しかし、世の中には酔っぱらいではなくて悪ふざけで道に寝るヤツもいる。それが白昼堂々ならまだ自動車にも回避の手段がある。しかし、夜間や薄暗い場所で道路に寝ている人間を避けることは困難だ。気づいたときにはもう間に合わないことが多いのである。

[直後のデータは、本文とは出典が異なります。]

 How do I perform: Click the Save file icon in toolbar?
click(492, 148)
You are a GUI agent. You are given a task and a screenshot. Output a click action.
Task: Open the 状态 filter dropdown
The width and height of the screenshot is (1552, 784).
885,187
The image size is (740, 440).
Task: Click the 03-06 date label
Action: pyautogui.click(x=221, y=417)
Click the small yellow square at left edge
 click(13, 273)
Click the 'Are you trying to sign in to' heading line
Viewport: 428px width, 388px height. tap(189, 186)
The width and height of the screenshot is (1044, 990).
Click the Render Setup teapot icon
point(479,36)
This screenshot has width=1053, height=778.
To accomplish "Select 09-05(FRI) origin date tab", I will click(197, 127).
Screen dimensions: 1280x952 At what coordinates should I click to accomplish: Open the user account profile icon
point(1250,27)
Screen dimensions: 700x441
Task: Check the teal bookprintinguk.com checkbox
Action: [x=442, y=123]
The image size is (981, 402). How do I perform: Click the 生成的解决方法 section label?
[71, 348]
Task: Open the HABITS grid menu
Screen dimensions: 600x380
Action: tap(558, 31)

トンネルで寝転んだ中3、ひかれ死亡…同級生と悪ふざけか
8日午後3時15分ごろ、鹿児島県曽於(そお)市財部(たからべ)町下財部の県道大川原トンネル内で、宮崎県都城市立五十市(いそいち)中3年、立元(たつもと)駿太郎君(14)(都城市鷹尾)が、同市吉之元町、トラック運転手中島昭人さん(63)の大型保冷車にひかれ、脳挫傷などで即死した。
 立元君は同級生の男子と2人で道路の中央付近にあおむけに寝転んでおり、同級生は寸前で道路端に逃げて無事。鹿児島県警曽於署は、悪ふざけをするうちに立元君だけが逃げ遅れたか、疲れて寝入っていたとみて、同級生らから事情を聞いている。
 調べによると、トンネルは全長26メートル、幅約5・6メートルの1車線。歩道や路側帯はなかった。トンネルが短いため照明はなく、内部は薄暗い。立元君は、同級生ら6人とJR日豊線大隅大川原駅まで列車で来て、徒歩で近くのキャンプ場に遊びに行く途中だった。トンネル内では、立元君ら2人と、知り合ったばかりの曽於市の女子中学生2人が遊んでいた。
 女子中学生2人は、寝転んだ立元君らのそばの壁際に座っており、中島さんは「女子中学生に気づいて右にハンドルを切ったが、男子中学生2人が寝転んでいるのには気づかなかった」と話しているという。
 現場は交通量が少なく、普段は地元の住民かキャンプ客が通る程度。当時は、雨が降ったりやんだりの空模様で、トンネル内はいつもより暗かったらしい。
(2007年8月8日23時40分 読売新聞)

 今回の不幸な事故で中学生が亡くなったことは実に悲しいことである。しかし、悪ふざけで道に寝ころぶ(しかもその道路は自動車が通行する)という行為の危険さと、年齢が中学生ということを思えばもはや弁護の余地はない。どんな遊びをしていたのか。あるいはクルマが通過する直前まで寝ているという「肝試し」をしていたのか。そのような愚かな行為をしていたことの責めは本人が負うしかない。 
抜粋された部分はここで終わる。